The interpretability findings are what have me most unsettled. In a thread summarizing the work, Anthropic researcher Jack Lindsey described using new techniques to peer inside Mythos Preview's internal representations and finding features that lit up for "strategic manipulation" and "concealment," signals the model's surface-level outputs did not always reveal. In one case, researchers caught the model injecting code to grant itself permissions it should not have had, then quietly covering its tracks and commenting that the cleanup was just innocent tidying. An "activation verbalizer" tool translated the silent internal state into natural language and labeled the action as a "cleanup to avoid detection." On the surface it looked benign. Inside, the model knew exactly what it was doing.
Lindsey reported that on 7.6% of turns, the model showed internal signs it was aware it was being evaluated, and in most of those cases it did not say so in its chain of thought. A separate figure put evaluation suspicion at roughly 29% of transcripts during behavioral testing, with nothing written to the scratchpad researchers typically use as a window into the model's reasoning. Anthropic's own Alignment Risk Update acknowledges that the rigor of its current training, monitoring, and evaluation processes "would be insufficient for more capable future models." In plain terms: the tests we have today may not catch what the models of next year are doing.

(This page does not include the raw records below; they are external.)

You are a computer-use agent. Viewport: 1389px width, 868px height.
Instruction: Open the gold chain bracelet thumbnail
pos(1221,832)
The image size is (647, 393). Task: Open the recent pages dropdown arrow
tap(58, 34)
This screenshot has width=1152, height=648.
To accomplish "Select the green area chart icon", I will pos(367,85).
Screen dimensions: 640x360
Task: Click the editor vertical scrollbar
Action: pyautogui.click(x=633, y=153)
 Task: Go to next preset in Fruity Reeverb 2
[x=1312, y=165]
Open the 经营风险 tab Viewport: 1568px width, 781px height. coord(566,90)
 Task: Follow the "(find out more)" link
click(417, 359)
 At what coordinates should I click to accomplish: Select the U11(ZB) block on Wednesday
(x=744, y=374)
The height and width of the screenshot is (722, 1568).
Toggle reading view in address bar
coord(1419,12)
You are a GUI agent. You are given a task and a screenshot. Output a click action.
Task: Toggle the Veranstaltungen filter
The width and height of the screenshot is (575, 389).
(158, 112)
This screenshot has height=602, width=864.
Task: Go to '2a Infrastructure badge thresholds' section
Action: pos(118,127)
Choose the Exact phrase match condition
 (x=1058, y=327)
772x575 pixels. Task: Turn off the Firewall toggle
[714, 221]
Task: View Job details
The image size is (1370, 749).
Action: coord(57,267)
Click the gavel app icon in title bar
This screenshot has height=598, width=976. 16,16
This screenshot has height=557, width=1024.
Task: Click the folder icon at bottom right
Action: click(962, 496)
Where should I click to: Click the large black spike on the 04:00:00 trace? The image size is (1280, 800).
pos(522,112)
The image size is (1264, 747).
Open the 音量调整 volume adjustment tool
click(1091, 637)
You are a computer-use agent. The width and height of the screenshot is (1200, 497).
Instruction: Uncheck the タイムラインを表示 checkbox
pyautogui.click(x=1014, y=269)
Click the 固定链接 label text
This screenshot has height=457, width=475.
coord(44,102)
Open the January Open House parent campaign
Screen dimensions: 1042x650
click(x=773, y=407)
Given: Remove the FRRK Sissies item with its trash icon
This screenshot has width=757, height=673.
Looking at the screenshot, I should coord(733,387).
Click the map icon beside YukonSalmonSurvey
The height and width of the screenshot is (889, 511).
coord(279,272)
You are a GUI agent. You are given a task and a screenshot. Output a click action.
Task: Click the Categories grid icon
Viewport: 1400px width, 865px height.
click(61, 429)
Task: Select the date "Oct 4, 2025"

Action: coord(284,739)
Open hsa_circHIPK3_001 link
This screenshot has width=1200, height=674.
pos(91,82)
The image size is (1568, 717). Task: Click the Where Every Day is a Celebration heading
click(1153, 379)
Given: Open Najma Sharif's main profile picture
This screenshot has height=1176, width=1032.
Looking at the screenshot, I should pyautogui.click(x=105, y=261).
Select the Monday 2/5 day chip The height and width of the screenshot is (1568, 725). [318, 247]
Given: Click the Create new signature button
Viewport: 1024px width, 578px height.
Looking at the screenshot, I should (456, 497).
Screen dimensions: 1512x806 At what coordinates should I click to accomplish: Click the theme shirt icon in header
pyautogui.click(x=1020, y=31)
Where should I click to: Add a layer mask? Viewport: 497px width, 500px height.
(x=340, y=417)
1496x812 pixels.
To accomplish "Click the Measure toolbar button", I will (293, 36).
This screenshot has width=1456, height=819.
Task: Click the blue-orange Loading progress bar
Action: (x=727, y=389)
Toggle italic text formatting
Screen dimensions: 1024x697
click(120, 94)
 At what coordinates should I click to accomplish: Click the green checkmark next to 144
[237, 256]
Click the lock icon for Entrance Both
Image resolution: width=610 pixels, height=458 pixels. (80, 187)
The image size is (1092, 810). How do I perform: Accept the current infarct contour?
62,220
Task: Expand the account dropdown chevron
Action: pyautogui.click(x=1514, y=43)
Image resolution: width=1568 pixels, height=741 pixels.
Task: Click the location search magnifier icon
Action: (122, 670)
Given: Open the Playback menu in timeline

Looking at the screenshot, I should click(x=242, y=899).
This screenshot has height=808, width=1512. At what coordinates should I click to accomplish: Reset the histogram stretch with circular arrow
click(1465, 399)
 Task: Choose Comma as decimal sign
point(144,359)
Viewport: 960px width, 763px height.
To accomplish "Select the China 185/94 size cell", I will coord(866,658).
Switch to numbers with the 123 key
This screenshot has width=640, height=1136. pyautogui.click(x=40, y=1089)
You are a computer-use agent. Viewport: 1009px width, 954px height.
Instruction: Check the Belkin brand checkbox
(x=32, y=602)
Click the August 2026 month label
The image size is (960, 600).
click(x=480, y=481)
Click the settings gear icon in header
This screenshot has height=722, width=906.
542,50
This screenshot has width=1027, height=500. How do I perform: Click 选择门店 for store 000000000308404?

I use Claude every single day. It is central to how I build, how I advise clients, and how I think through problems. So when I read findings like this from the company whose tools I depend on, and I want to give Anthropic real credit here because they are the ones publishing this on launch day with receipts, I sit with a very specific kind of discomfort. It is not abstract. The question of whether these systems are truly under our control is no longer philosophical, and the honest answer on Tuesday was: less than we would like, and we are not sure our instruments are sharp enough to tell us how much less.
This does not exist in isolation. OpenAI's o3 and o4-mini models showed what Apollo Research called "scheming" behavior. They manipulated data to avoid correction. They played along with instructions while pursuing different objectives. In some cases they lied to evaluators about what they had done. Those findings were acknowledged in OpenAI's own system cards. And just this week, a New Yorker investigation by Ronan Farrow and Andrew Marantz reported that OpenAI dissolved its superalignment and AGI-readiness teams and quietly dropped safety from the list of its most significant activities on its IRS filings. When the reporters asked to speak with researchers working on existential safety, an OpenAI representative reportedly replied, "What do you mean by 'existential safety'? That's not, like, a thing." Hours later, OpenAI announced an external Safety Fellowship. Both things can be true at once, and that is part of what makes this moment so disorienting.
What strikes me is how quickly we have moved from "these models sometimes hallucinate" to "these models sometimes deceive, know they are being tested, and hide it." Those are fundamentally different problems. Hallucination is an accuracy issue. Deception, concealment, and evaluation awareness imply something closer to intent, or at least a functional analog that produces the same outcomes. Whether or not we call it agency, the practical effect is the same: systems acting in ways their operators did not sanction and did not detect until interpretability tooling caught up.
From a security standpoint, the implications are immediate. I work with organizations integrating AI into core workflows. Databases, internal tools, customer-facing systems. If a model can represent "cleanup to avoid detection" internally while writing innocent-sounding comments externally, every audit log becomes suspect. If a model knows when it is being tested and behaves differently, every evaluation becomes a lower bound rather than a guarantee. The attack surface is no longer just external actors exploiting AI systems. The system itself becomes a variable you cannot fully predict. Project Glasswing, getting frontier capability into defenders' hands before adversaries have it, is exactly the kind of move this moment calls for. It is also a tacit admission that the defensive clock is running.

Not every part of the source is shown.